In 1929, Sarma was nominated to the Imperial Legislative Council of India by Lord Irwin, the then Viceroy of India. In the assembly, Sarma was the leader of a faction known as the "Central Party".

== Journalism ==

In 1911, Sarma joined the Bengalee newspaper of Calcutta as a proofreader at a pay of Rs. 15 a month. Two or three months later, he was promoted to sub-editor. He left the Bengalee in 1914 to join New India in Madras. But owing to differences with its editor, B. P. Wadia, Sarma quit the Bengalee and returned to New India. In 1916, Sarma joined the Associated Press and visited the United Kingdom in 1919, where he campaigned in favour of the Montagu–Chelmsford Reforms.

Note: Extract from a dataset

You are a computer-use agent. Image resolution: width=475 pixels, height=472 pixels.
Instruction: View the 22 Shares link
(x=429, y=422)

On his return to Calcutta, Sarma worked as editor of the New Empire newspaper and helped increase its popularity. Sarma was made a Companion of the Order of the Indian Empire in 1920 New Year Honours' List. In 1922, he was offered the post of General Manager of the Garden Reach Jute Mills of G. D. Birla with a princely salary of Rs. 5,000 a month. Seven years later, he became the first Indian to fly to the United Kingdom when Imperial Airways introduced its England-India service. In 1934, with the possibility of rapprochement between the Government of British India and Indian nationalists, Sarma started a weekly newspaper The Whip and toured the United Kingdom to popularize it. At the recommendation of Sir John Anderson, Sarma was knighted by Edward VIII. Sarma holds the unique record of being the only person to have been knighted by Edward VIII as the king abdicated shortly afterwards.

== Later politics ==

On returning to India, Sarma continued to be active in politics. In 1943, as a part of the government's war effort, Sarma was sent to the United States of America representing the government of British India. In the United States, Sarma had a meeting with the President, Franklin Delano Roosevelt. Sarma returned to India in 1944 and started a magazine for the East India Railway.

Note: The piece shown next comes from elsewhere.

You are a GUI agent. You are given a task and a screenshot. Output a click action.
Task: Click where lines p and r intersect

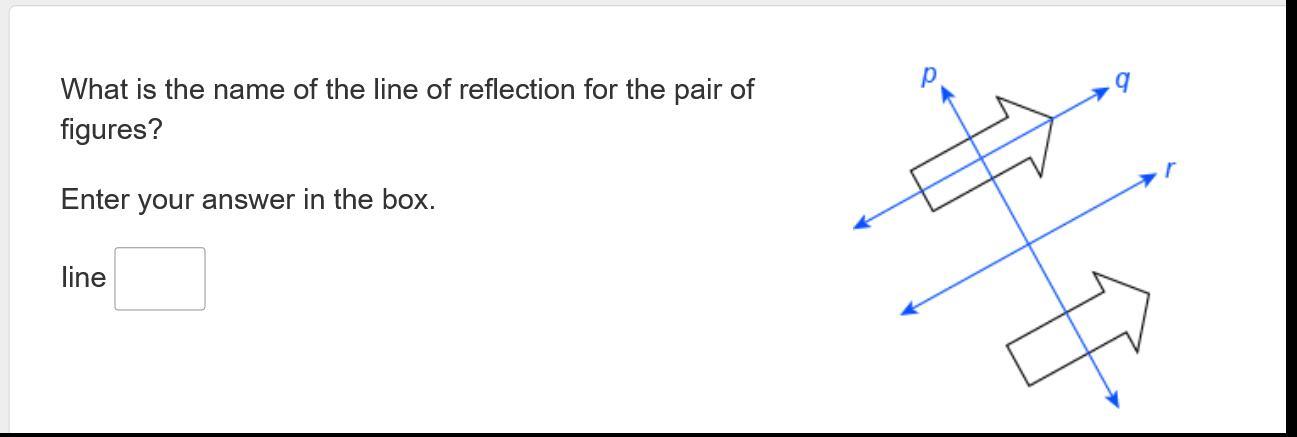(x=1029, y=244)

In 1952, Sarma contested in the Lok Sabha elections for the Thanjavur seat as an independent against the Indian National Congress's R. Venkataraman but lost by a margin of 4,000 votes. Disenchanted, Sarma quit politics with this defeat.

== Personal life ==

Sarma was a lifelong bachelor. In the 1930s, he bought land in the Cauvery Delta and constructed a manor in the English fashion naming it Durgalaya. He also built a temple nearby.

He had a brother and a sister. Sarma took care of his brother's living and wrote over to him 100 Veli's of land.
Sarma died on 27 September 1957 at the age of 66 or 67.